## Given problem
Please extract every line of the records that contains the word "node", matching case exactly.

━━ Exercise inputs ━━

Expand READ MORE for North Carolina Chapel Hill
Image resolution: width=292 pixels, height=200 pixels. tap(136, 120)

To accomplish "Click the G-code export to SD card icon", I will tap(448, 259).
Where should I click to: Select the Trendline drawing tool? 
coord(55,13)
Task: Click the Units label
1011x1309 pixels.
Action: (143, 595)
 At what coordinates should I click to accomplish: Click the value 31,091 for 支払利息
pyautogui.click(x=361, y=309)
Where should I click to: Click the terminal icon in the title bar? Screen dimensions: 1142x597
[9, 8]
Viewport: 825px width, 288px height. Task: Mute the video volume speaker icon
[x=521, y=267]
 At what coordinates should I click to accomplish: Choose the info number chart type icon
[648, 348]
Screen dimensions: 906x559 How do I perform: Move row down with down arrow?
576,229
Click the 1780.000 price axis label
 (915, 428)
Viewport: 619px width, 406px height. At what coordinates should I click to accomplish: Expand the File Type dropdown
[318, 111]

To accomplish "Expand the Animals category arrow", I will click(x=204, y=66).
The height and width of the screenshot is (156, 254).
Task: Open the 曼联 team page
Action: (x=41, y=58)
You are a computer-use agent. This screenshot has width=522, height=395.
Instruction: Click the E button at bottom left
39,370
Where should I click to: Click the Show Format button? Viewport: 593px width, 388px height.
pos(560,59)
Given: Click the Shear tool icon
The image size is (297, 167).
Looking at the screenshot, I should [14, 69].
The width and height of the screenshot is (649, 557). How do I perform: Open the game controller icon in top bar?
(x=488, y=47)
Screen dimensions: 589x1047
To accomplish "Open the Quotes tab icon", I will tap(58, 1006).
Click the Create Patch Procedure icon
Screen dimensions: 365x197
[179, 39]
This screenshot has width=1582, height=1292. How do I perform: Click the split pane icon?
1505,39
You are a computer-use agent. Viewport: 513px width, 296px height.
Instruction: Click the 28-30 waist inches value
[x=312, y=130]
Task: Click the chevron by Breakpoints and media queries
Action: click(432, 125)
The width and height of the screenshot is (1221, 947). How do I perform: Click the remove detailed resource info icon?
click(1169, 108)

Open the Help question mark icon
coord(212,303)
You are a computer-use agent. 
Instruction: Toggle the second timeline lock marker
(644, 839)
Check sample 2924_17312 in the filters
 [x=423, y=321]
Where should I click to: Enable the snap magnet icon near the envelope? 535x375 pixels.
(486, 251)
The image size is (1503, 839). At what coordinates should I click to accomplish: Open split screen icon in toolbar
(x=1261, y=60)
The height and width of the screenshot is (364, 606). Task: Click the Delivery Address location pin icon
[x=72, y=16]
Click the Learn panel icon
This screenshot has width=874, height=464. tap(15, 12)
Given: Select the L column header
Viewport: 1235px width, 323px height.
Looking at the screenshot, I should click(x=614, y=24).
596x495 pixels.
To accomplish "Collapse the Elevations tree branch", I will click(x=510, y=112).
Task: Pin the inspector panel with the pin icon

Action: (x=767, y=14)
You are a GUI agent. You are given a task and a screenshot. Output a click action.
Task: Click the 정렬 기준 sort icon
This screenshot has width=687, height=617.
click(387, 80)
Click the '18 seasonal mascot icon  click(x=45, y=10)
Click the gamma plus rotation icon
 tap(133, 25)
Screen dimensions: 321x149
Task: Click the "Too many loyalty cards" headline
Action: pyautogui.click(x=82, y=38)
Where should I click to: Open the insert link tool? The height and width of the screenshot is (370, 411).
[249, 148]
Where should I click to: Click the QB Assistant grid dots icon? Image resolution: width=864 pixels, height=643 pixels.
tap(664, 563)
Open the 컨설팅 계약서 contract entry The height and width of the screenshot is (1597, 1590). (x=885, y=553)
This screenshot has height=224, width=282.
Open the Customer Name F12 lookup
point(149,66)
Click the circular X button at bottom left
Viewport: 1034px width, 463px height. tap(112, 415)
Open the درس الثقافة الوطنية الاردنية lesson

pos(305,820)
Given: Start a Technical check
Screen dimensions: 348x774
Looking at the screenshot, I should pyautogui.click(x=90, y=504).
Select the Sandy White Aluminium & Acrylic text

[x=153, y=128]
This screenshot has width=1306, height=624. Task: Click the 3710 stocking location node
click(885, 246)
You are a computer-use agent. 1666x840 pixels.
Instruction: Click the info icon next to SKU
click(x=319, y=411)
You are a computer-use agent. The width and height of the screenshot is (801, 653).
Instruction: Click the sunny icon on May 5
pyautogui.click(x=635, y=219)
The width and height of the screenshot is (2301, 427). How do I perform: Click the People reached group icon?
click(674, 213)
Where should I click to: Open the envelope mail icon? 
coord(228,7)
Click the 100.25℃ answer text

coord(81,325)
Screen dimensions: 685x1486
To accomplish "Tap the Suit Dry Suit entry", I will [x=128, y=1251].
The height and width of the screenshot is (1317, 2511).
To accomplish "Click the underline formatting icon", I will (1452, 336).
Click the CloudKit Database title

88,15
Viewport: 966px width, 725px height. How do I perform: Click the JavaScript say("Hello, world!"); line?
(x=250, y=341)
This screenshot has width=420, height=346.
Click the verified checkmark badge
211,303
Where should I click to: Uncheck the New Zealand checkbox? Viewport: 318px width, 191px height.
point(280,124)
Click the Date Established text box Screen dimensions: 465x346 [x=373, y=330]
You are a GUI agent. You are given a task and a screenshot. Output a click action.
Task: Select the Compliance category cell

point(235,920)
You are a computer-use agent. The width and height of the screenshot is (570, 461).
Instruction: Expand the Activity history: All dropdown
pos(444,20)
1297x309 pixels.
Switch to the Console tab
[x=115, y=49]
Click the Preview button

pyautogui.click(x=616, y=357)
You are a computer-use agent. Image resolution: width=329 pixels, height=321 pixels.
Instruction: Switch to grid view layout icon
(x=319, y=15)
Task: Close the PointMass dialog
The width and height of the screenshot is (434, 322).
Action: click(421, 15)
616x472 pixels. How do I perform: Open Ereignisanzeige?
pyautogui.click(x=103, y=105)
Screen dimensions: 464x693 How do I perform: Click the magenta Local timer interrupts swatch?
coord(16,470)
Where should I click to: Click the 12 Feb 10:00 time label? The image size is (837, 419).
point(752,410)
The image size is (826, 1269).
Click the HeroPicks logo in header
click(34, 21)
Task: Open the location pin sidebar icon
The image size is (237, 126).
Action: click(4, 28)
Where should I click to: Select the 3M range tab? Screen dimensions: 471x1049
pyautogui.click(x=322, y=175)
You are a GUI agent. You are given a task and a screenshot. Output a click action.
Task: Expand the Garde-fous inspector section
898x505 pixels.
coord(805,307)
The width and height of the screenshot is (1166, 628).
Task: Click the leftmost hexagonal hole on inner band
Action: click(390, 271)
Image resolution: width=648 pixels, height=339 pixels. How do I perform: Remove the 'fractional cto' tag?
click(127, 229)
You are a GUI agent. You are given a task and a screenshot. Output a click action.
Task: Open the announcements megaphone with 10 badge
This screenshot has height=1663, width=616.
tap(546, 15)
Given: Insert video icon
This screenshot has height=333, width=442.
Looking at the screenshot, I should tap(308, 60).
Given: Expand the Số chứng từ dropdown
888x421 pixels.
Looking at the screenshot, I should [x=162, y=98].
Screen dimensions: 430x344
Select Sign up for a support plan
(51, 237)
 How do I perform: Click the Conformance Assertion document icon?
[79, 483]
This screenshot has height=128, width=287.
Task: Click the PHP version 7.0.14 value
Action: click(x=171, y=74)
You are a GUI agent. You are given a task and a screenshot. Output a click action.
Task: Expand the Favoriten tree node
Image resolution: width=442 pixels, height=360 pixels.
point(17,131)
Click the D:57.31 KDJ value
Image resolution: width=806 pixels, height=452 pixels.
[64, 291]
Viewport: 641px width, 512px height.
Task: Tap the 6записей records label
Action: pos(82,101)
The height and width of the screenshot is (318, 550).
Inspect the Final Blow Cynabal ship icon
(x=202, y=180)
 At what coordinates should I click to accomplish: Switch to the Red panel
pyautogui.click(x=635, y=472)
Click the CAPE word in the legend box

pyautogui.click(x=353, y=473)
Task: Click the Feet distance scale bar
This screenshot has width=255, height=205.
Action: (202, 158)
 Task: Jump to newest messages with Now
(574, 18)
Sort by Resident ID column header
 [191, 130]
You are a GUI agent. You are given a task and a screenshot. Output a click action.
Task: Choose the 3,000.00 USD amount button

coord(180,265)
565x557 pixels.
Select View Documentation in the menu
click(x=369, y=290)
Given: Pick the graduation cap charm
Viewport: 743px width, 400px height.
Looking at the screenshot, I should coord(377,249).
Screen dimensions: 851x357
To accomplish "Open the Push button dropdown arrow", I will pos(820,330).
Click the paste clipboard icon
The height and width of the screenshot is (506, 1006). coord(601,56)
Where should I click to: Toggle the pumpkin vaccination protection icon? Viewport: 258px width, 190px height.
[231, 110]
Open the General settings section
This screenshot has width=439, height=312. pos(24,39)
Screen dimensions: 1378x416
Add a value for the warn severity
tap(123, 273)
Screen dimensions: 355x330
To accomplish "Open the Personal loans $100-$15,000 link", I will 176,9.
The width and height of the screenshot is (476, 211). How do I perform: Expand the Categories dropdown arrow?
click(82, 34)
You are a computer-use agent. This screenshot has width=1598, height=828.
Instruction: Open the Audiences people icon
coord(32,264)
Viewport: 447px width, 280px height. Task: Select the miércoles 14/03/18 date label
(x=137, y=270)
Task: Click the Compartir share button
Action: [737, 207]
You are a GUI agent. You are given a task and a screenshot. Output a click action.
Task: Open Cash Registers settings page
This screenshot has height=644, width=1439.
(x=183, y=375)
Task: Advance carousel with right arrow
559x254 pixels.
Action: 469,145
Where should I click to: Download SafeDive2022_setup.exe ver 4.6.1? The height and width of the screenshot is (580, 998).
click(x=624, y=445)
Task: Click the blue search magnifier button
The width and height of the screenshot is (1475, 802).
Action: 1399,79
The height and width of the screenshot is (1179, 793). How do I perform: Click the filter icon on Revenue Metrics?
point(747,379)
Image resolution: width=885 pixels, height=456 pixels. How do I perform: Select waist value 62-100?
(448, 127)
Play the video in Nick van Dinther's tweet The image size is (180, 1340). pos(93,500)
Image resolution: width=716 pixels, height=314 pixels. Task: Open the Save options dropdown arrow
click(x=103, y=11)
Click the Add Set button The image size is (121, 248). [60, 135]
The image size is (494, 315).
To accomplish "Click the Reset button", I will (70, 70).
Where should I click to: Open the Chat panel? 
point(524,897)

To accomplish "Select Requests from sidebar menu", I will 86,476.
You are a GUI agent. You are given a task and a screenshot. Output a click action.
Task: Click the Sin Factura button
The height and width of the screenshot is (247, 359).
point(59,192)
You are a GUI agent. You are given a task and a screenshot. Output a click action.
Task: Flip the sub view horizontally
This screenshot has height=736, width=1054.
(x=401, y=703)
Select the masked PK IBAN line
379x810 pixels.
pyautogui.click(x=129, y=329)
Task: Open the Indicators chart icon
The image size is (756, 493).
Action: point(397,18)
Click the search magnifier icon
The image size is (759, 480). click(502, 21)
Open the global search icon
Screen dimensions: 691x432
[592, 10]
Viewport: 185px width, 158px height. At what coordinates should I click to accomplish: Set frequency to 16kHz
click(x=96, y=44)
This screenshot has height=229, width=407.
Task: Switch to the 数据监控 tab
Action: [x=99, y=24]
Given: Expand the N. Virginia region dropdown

━━━

## Output below
This screenshot has width=1306, height=624. Task: Click the 3710 stocking location node
Task: Expand the Favoriten tree node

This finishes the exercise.